* EXERCISE AIM *
Rewrite the items from the line with "Click the stop button below video" to the line with "Choose 水平居中 horizontal", replacing "selector" with "menu" and keeping everything else the same.

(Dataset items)
+++++

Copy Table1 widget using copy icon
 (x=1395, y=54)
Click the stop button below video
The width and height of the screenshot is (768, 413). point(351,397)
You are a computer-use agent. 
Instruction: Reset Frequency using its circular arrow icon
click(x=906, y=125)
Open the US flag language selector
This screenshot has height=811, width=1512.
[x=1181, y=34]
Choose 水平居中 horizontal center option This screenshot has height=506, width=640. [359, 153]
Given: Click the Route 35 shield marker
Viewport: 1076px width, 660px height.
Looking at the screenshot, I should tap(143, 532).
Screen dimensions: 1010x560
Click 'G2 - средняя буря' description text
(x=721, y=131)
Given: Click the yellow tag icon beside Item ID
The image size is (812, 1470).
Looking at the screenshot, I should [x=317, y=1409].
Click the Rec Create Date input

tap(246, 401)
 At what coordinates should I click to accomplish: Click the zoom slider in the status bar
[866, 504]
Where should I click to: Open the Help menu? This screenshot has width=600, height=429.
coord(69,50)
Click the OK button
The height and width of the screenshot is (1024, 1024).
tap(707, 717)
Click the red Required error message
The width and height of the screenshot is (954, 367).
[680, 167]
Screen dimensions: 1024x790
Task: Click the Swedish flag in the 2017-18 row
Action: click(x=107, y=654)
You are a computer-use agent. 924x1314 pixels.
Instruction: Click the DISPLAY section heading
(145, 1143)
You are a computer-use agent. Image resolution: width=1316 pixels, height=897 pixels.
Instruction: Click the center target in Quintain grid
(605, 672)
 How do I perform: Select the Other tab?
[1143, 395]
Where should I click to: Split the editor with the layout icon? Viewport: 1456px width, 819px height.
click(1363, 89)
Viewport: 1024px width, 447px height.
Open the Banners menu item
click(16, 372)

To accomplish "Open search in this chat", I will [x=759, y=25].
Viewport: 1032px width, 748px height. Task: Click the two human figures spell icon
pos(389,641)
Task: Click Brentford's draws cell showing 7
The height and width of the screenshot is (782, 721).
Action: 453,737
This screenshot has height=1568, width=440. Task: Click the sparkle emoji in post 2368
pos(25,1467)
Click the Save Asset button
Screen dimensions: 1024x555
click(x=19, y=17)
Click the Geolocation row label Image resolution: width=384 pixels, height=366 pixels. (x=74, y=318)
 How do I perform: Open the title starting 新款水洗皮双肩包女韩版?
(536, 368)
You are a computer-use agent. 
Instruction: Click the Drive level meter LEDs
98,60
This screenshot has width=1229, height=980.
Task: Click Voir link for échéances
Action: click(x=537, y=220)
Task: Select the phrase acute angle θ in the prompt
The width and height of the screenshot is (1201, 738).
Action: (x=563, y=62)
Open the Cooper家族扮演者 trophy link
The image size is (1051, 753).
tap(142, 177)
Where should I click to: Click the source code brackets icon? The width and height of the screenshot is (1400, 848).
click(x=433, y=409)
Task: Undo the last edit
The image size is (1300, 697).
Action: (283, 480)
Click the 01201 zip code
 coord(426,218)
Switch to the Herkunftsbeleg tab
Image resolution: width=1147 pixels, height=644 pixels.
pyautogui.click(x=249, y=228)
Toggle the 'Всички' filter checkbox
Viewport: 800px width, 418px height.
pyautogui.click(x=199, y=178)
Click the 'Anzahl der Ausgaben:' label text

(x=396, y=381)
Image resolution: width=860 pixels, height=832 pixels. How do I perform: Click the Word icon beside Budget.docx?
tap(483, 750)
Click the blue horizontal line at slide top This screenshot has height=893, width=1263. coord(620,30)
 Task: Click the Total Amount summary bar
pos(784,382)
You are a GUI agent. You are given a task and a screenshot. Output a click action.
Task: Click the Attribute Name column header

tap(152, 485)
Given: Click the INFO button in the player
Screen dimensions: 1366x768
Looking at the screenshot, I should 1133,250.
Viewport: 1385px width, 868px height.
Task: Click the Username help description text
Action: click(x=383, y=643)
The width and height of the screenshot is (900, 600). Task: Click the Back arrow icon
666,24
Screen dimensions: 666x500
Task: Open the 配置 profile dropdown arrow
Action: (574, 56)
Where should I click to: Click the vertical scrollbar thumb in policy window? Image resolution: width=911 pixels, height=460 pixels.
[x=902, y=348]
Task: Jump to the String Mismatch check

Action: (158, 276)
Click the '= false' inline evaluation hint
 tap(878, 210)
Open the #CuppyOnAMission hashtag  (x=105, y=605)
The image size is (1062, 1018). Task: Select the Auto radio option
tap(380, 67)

+++++

* TASK RESPONSE *
Click the stop button below video
The width and height of the screenshot is (768, 413). point(351,397)
You are a computer-use agent. 
Instruction: Reset Frequency using its circular arrow icon
click(x=906, y=125)
Open the US flag language menu
This screenshot has height=811, width=1512.
[x=1181, y=34]
Choose 水平居中 horizontal center option This screenshot has height=506, width=640. [359, 153]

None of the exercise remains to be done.